Sometimes I beat myself up about the simplicity of my ingredients.  I mean really — I have 4 basic items making up today’s meal – how is that masterful?  But then I think about how freshly sourced all my food is… how locally grown… organic… natural.  And I think about the taste — and just how happy my husband and I are after each and every meal I make.  Simple flavors, masterfully combined – that’s my niche.  Besides, I know where almost all my vegetables have been grown, and by whom, and how recently picked they are; all the meat I eat is from area abattoirs, and it’s all been butchered within days (if not hours) of when it finally passes my lips; even my diary products are mainly from Massachusetts, with the exception of finer imported items from Italy, Spain, and France.  I eat no processed foods, no mass-produced boxed junk, few snacks, and fewer sweets.  So even if Lolita is packing a little more chub on her these days, it’s all from food that is good, wholesome, fresh, natural, and healthy.  Like these here mushrooms: they are so newly harvested from New England forest floors that they have spring and vigor still coursing through their little fungi bodies.  All they’ll need is a quick saute over hot flavor, so I prep them now by washing, drying, and slicing them before I set them aside for later.

Back when Clayton and I still called Georgia home, we lived only a short drive up I75 from Vidalia (pronounced in redneck: vuh-DAY-lee’uh), from whence these beautiful onion shoots hail.  Of course, we now live 2000 miles away, so these veggies don’t conform to my locavore habits, however given my past proximity to the sweet onion capital of the world, I can still lay claim to a familiarity with this produce.  They were featured at Whole Foods, and they looked so sprightly and snappy that I had to have them.  I’ve washed, trimmed, and split them into halves.

I’ve heated my largest skillet to high with a few glugs of EVOO, and I force these shoots as best as I can into the pan.  They’re too large, y’see — so I have to wrastle them onto the surface, trying to coat their green shoots with hot oil so they’d wilt, which they did quite nicely.  Almost immediately, an aroma of searing sharp charring fills the kitchen, and it is good.  These cook for about 10 minutes before I add anything else to the pan.

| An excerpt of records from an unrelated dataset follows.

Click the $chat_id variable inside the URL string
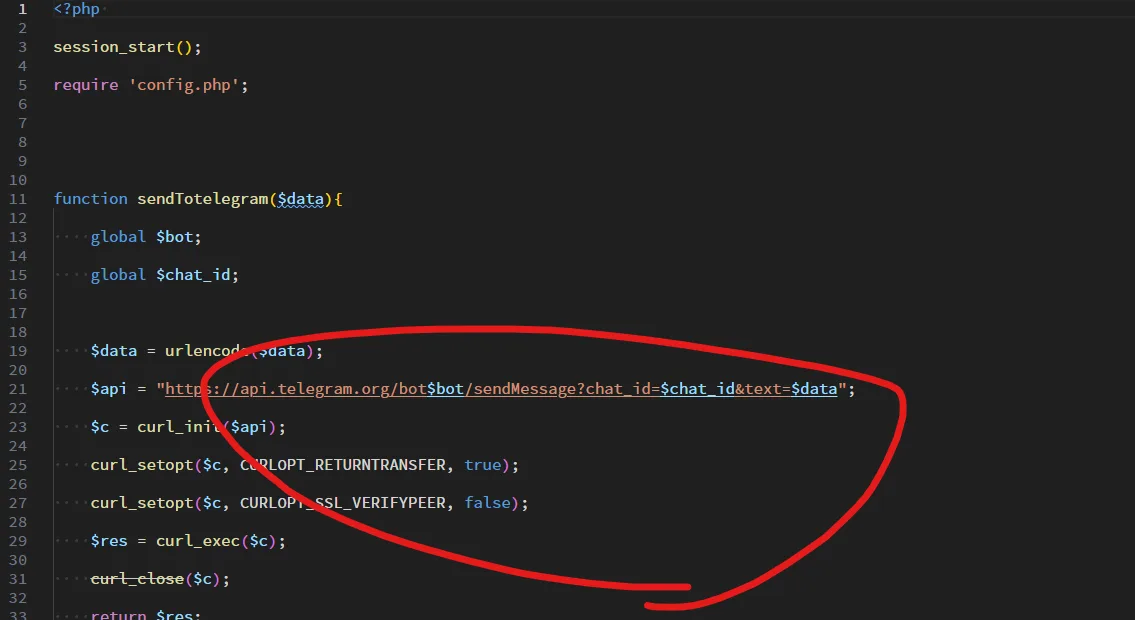Viewport: 1135px width, 620px height. (x=698, y=389)
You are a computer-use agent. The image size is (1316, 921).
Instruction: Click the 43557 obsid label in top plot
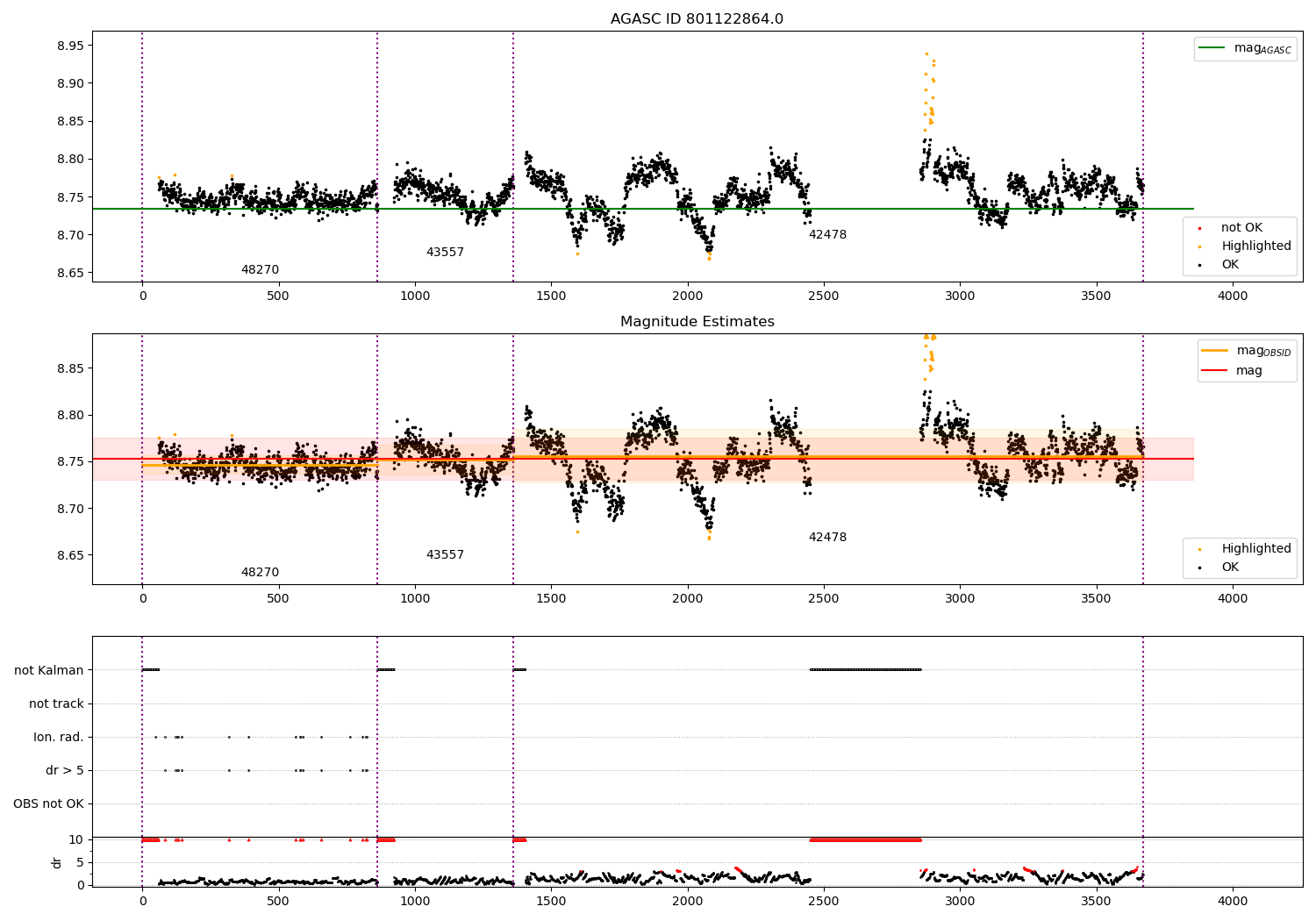click(x=445, y=253)
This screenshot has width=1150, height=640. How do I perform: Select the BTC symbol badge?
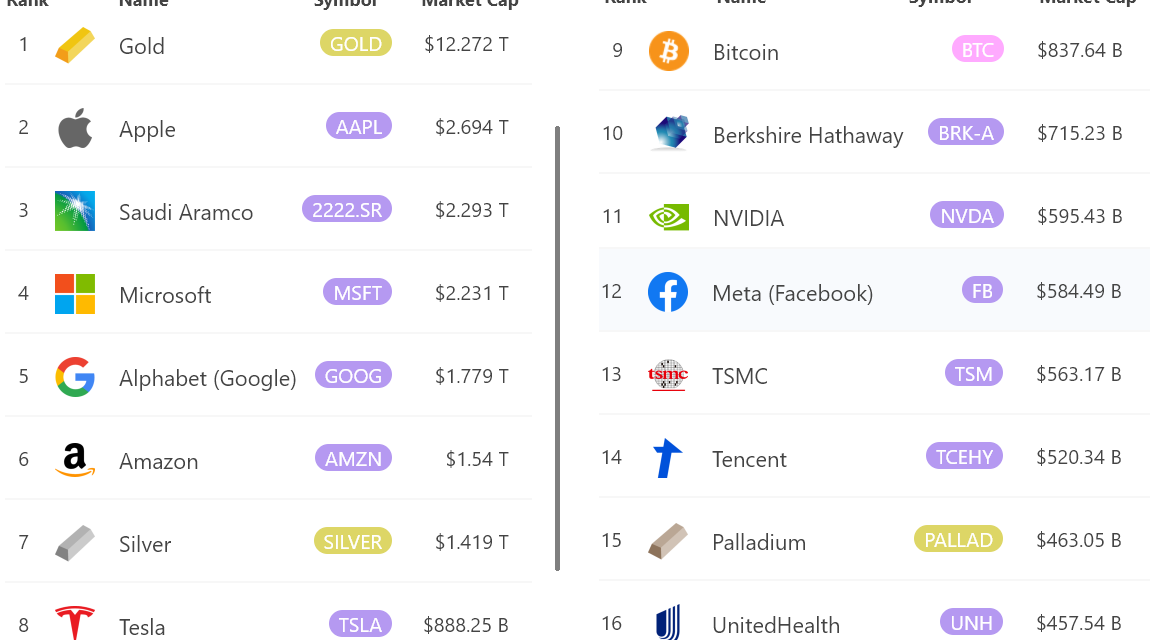coord(977,48)
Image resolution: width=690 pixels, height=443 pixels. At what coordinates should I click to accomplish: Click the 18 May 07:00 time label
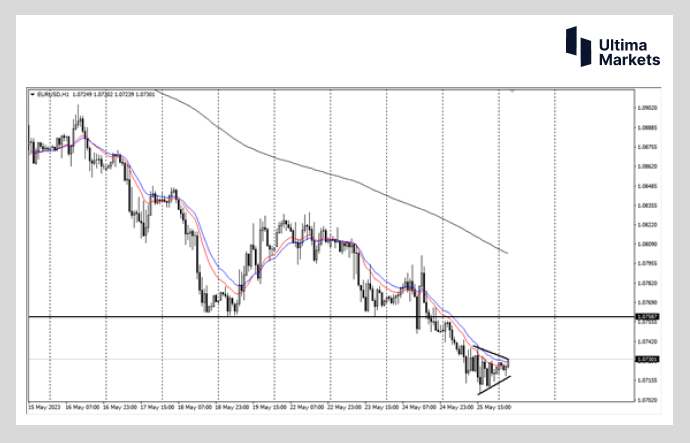coord(196,407)
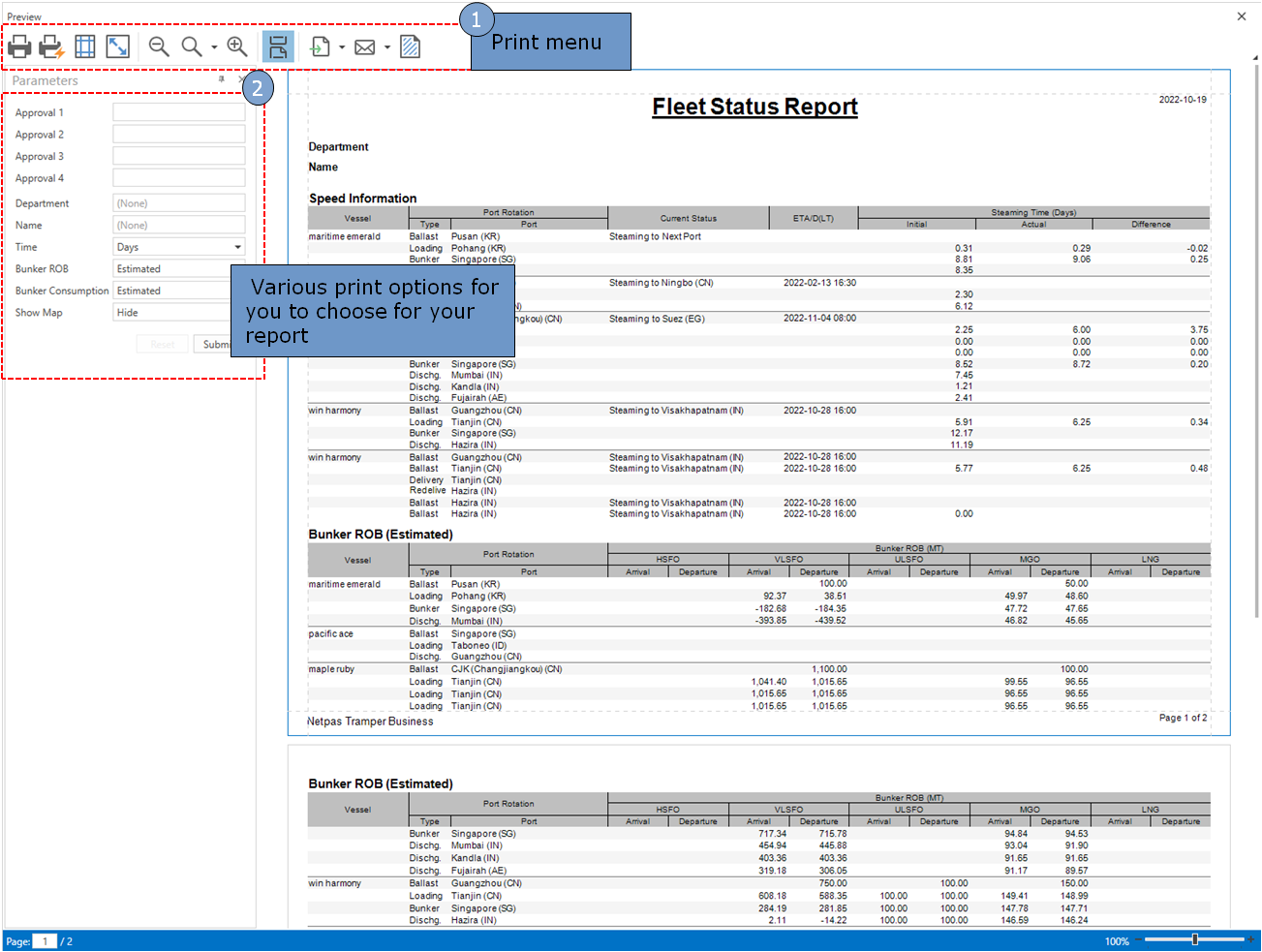Click the watermark icon in toolbar
The height and width of the screenshot is (952, 1262).
coord(410,46)
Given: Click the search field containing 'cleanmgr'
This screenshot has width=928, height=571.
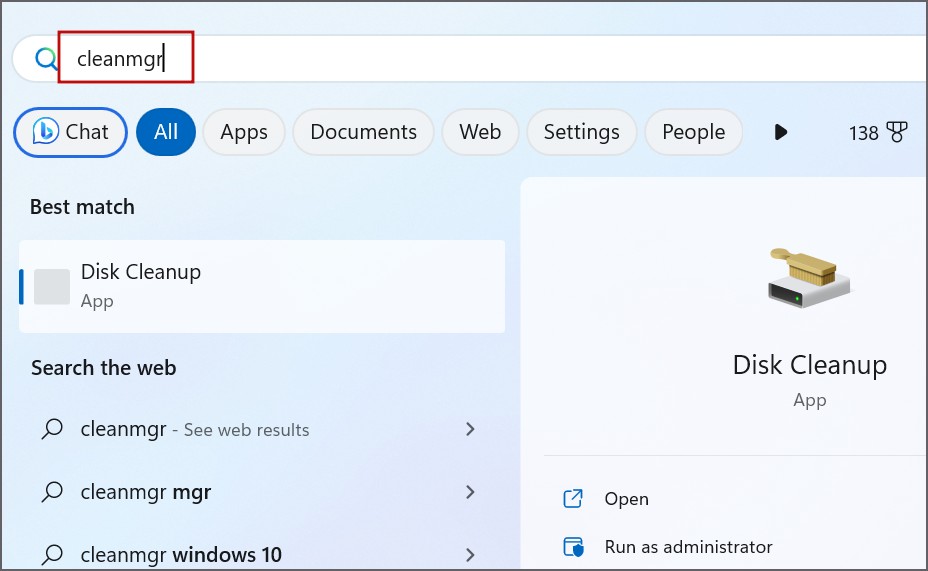Looking at the screenshot, I should [500, 60].
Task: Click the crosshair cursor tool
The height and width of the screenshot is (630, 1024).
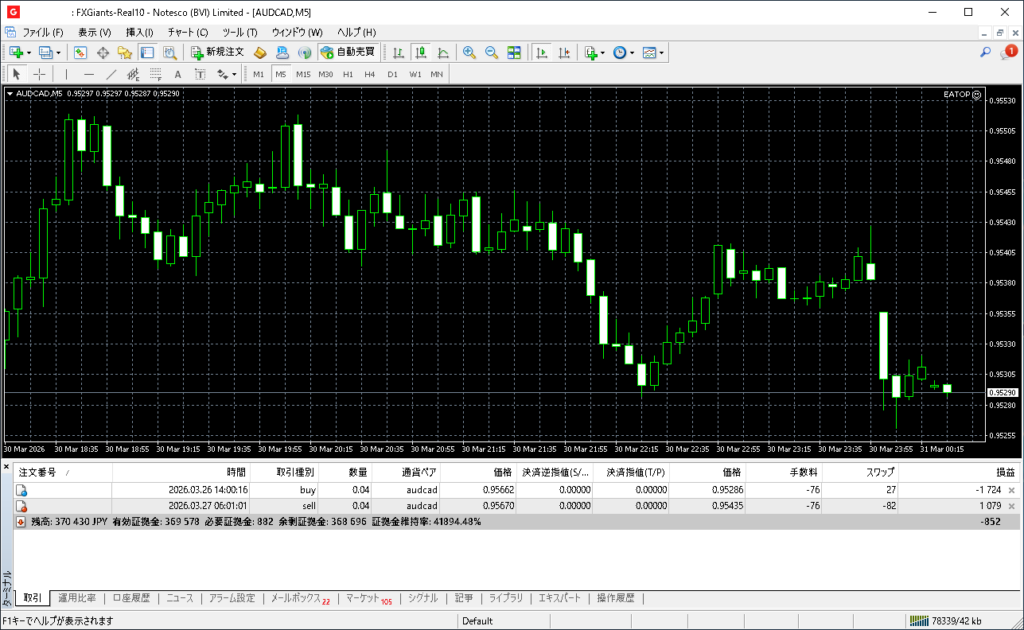Action: click(x=40, y=74)
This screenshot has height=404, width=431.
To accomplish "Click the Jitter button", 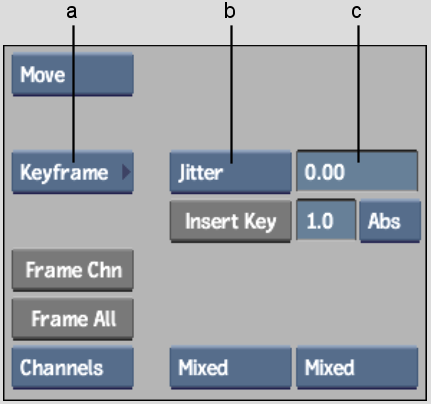I will tap(230, 172).
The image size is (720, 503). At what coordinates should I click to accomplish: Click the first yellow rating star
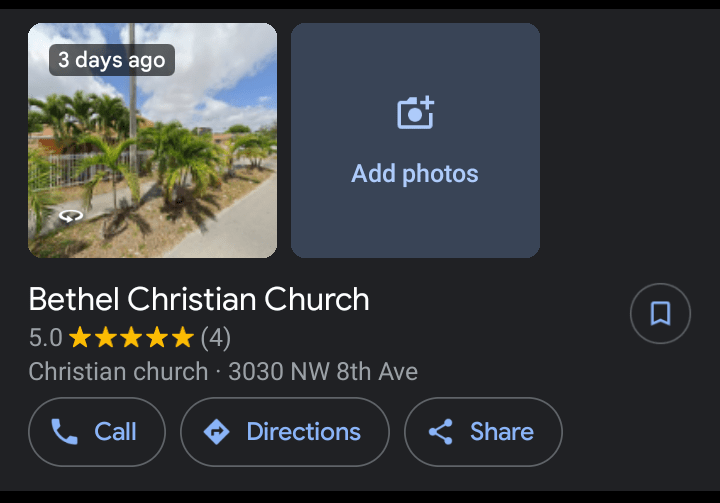[x=80, y=338]
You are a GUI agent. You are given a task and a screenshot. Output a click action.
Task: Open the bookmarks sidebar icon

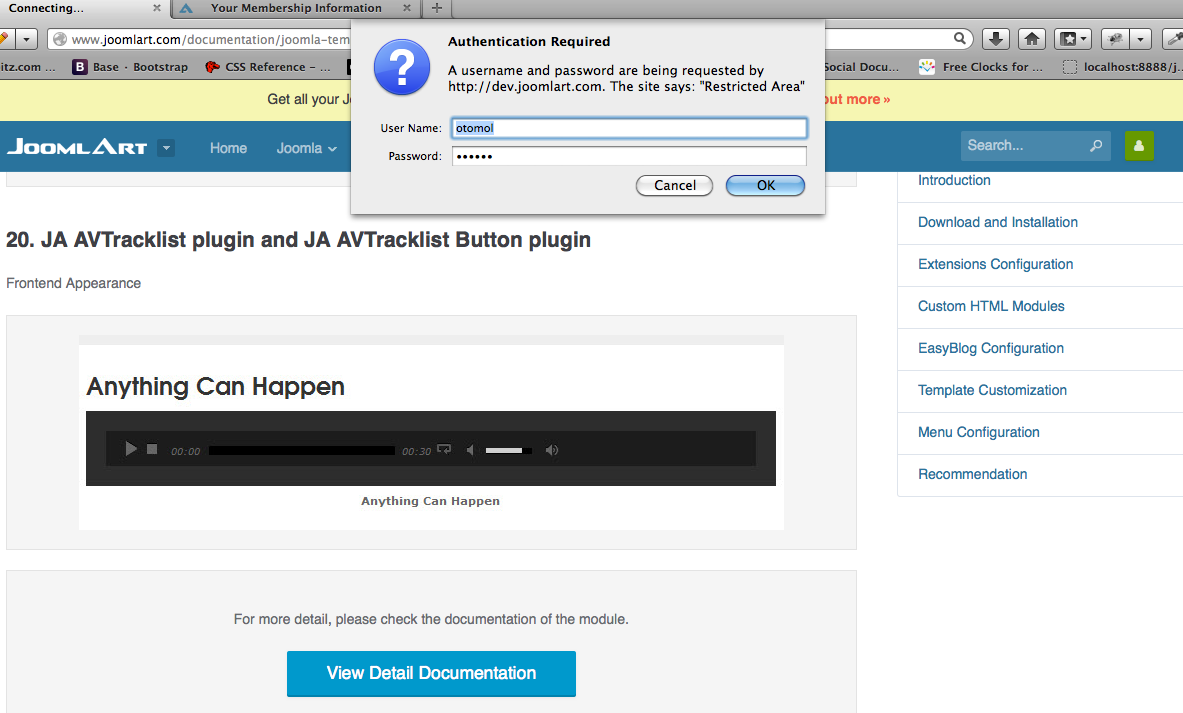[x=1068, y=37]
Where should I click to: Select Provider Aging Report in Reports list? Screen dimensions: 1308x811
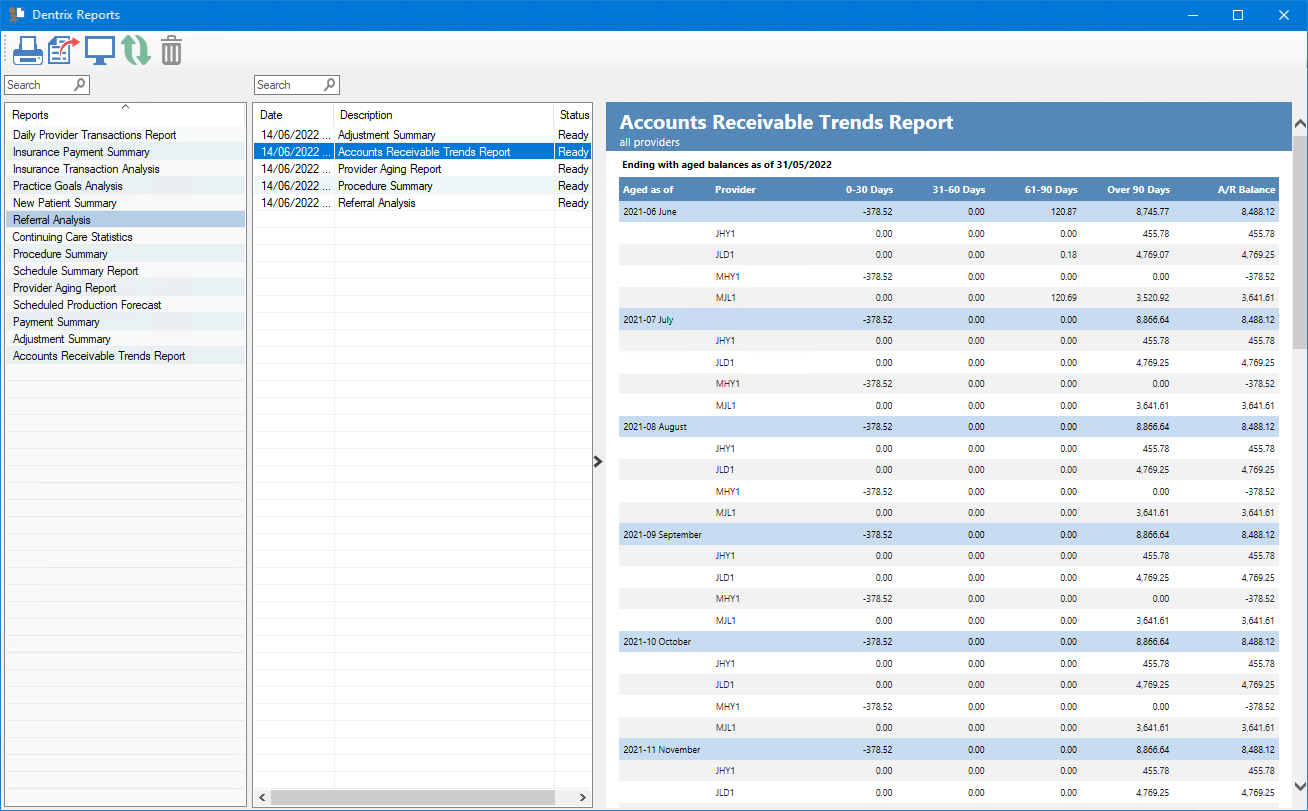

The potatoes are perfect, so I drain them and spill them out over a couple of EVOO’d baking sheets.  Since they will each make a disc about 1 1/2 – 2″ in diameter, they need room to spread out.

See what I mean?  Using a fork, and my fingers to keep everything together, I smash each spud into a flat little patty, then douse them again with EVOO, salt, pepper, and oregano.  These pans go into a 350° oven to crisp for about 15 minutes.

Just enough time for me to finish my steaks and veggies.  I shove all my searing onions to one side of my hot pan, then move that part of the pan sort of off the heat, leaving the electric eye underneath only about 1/2 the pan – where I place my salted and peppered tenderloin steaks.  Using the flip once a minute technique, I cook these steaks for about 5 minutes on each side until they are perfectly medium rare.

When the steaks are ready, I plate them on top of my onions on warmed plates and set aside.  A few more glugs of EVOO gets added to the pan, and in go the mushrooms, where I saute them over high heat until they are wilted and a little caramelized on their best bits (about 5 minutes).

Meanwhile, my spuds are crispy edged and creamy inn’ed  and I remove them, one by one…

…and stack them with shavings of parmigiano reggiano cheese in between each disc.  These potato towers get topped with a dollop of sour cream and my minced onion greens.

Like so!

Juicy, tender, tenderloin steaks with charred onions and seared mushrooms, served with crispy crunchy creamy potatoes.  Using pure flavors, simple but sophisticated ingredients, and straightforward cooking techniques, I’ve assembled a supper that would be at home at the finest white-tablecloth bistrots as easily as it would be served off of a rustic hearth in a woodsy cabin during a winter white out.  Earth and turf extraordinaire!